_Stated exercise_:
Can you render the entries below as a Markdown table with the columns Row and Line, one numbered row per line and no rows for blank lines?
========================================
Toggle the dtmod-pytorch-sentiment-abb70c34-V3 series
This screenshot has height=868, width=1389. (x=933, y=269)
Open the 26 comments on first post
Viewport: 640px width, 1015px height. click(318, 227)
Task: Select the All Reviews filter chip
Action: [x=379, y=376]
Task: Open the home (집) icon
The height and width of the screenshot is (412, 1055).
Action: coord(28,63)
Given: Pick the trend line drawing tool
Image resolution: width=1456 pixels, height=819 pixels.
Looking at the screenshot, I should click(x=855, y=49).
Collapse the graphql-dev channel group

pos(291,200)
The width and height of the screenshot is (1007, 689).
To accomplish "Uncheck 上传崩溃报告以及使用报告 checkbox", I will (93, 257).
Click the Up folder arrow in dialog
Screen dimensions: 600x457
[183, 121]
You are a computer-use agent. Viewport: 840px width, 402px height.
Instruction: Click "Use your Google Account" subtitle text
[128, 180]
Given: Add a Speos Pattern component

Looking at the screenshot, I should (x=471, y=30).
========================================
_Answer_:
| Row | Line |
|---|---|
| 1 | Toggle the dtmod-pytorch-sentiment-abb70c34-V3 series |
| 2 | This screenshot has height=868, width=1389. (x=933, y=269) |
| 3 | Open the 26 comments on first post |
| 4 | Viewport: 640px width, 1015px height. click(318, 227) |
| 5 | Task: Select the All Reviews filter chip |
| 6 | Action: [x=379, y=376] |
| 7 | Task: Open the home (집) icon |
| 8 | The height and width of the screenshot is (412, 1055). |
| 9 | Action: coord(28,63) |
| 10 | Given: Pick the trend line drawing tool |
| 11 | Image resolution: width=1456 pixels, height=819 pixels. |
| 12 | Looking at the screenshot, I should click(x=855, y=49). |
| 13 | Collapse the graphql-dev channel group |
| 14 | pos(291,200) |
| 15 | The width and height of the screenshot is (1007, 689). |
| 16 | To accomplish "Uncheck 上传崩溃报告以及使用报告 checkbox", I will (93, 257). |
| 17 | Click the Up folder arrow in dialog |
| 18 | Screen dimensions: 600x457 |
| 19 | [183, 121] |
| 20 | You are a computer-use agent. Viewport: 840px width, 402px height. |
| 21 | Instruction: Click "Use your Google Account" subtitle text |
| 22 | [128, 180] |
| 23 | Given: Add a Speos Pattern component |
| 24 | Looking at the screenshot, I should (x=471, y=30). |